How to Use Call Options for Gains
Out of all the vehicles and strategies an investor has, the simple call option (or the long call) has the biggest bang for the buck for bullish speculators. There are two basic considerations for success in using call options to make big gains: content (the underlying asset) and timing.
The underlying asset is key
The big secret to success with options actually has little to do with options; success ultimately depends on the underlying asset. You don’t have to be an expert with options, but you should be as proficient as possible with the underlying asset.
An option is not an investment or asset; it’s a derivative. That means that it derives its value from something else. If the underlying asset is doing well, then the call option will derive value from that. If the underlying asset is having a bad day, then the attached call option will have a really bad day.
One speculator opened a futures account with $90,000 in February 2004. He decided to buy call options on a commodity: oil. He didn’t know call options as well as he knew the oil market. As you may know, 2004 was a bullish year for oil. How did this speculator do?
By December 2004 (less than 11 months later), that account was worth about $1.1 million. That doesn’t include more than $300,000 that he took out of the account during the year to cover some of his living expenses. This is a spectacular — and true — example of what you can accomplish if you thoroughly research a market and understand its fundamentals (supply and demand and such).
Now, keep in mind that you don’t have to speculate with such a large amount. Percentagewise, you could have had similar results with much less.
Timing is everything else
Options sometimes seem to observe Murphy’s Law. If you buy an option that will expire in five months, the event you’re waiting for will happen in the sixth month. In other words, although you could be totally right about an asset going up, you might get in too soon or fail to buy an option with enough time on it.
If you have a choice between buying ten options with a six-month time frame or two options with a ten-year time frame, definitely choose the latter. One person who bought 100 call options on a high-profile stock that were expiring in about three weeks, but the desired outcome came much later. Meanwhile, those (very brief!) options expired worthless, and she lost $32,000.
Options that are called Long-term Equity AnticiPation Security (LEAPs) have a shelf-life of one, two, or three years — possibly longer in some markets.

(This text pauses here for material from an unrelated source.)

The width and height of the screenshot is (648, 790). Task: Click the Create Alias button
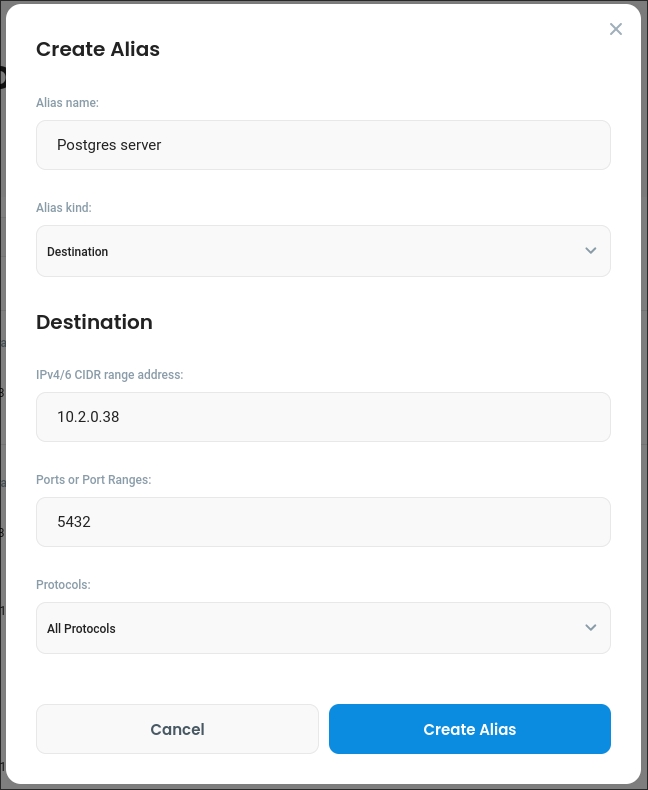[x=469, y=729]
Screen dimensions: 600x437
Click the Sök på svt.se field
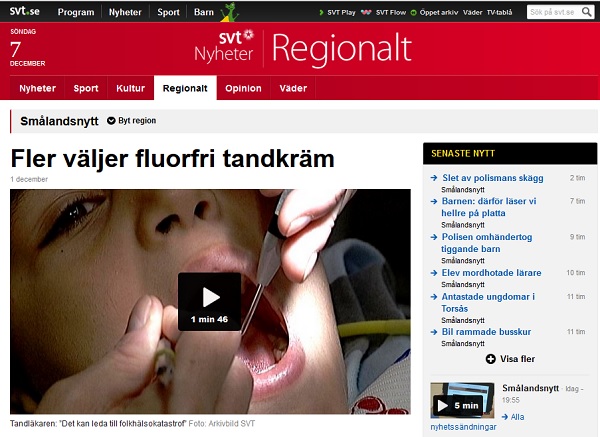tap(553, 12)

Timing your entry and exit points will increase your chances of success. Keep these points in mind when you’re ready with your option order:
When possible, buy a call option on a down day for your chosen asset. Options react to market volatility (up or down), so make that movement work for you. When an underlying asset is being hammered in the market, the options attached to it will be doubly hammered. That means a good buying opportunity for options.
When possible, write (sell) your covered call on an up day for your chosen asset. When an asset is having a strong up day, then the attached options will be higher, indicating an opportune time to write an option.
Buy multiple contracts. Seasoned traders buy multiple contracts so that they can cash out some to lock in a profit while allowing a few contracts to hang on for more potential gains.
Lock in profits. Options can be a great way to build wealth, but they aren’t a good way to preserve wealth. When you’re sitting on big gains (or just gains period!), take some chips off the table. No one was ever hurt taking profits. An option is ultimately a wasting asset that can lose value, even when the underlying asset looks strong and profitable.
When you start seeing gains, slowly cash in and seek to recoup your original investment. If you started speculating in options with $5,000, then take advantage of nice gains in your account to remove $5,000 and shift that money to cash or long-term investments (such as stocks, remember those things?). You’ll be glad you did.
Keep your emotions in check. Holding options is like holding a lit match — will you keep holding on until you’re burned? Options can magnify not only gains or losses but also emotions. Fear and greed are regular parts of the options market, so discipline is crucial for long-term success and sanity.
One speculator opened a futures account and funded it with $2,300. He bought gold call options. Gold went up sharply, and in four weeks his account was worth $80,000. He had the opportunity to cash out some of his positions but didn’t do so. What happened then? In the subsequent four weeks, gold fell by the same amount, and his options value shrunk to $22,000. Now if you only knew that he went from $2,300 to $22,000 in eight weeks, you might be impressed. But he’s probably kicking himself for not cashing out some of his positions when the value was around $80,000. The only thing worse than losing money with options is having gains within your grasp and then losing them.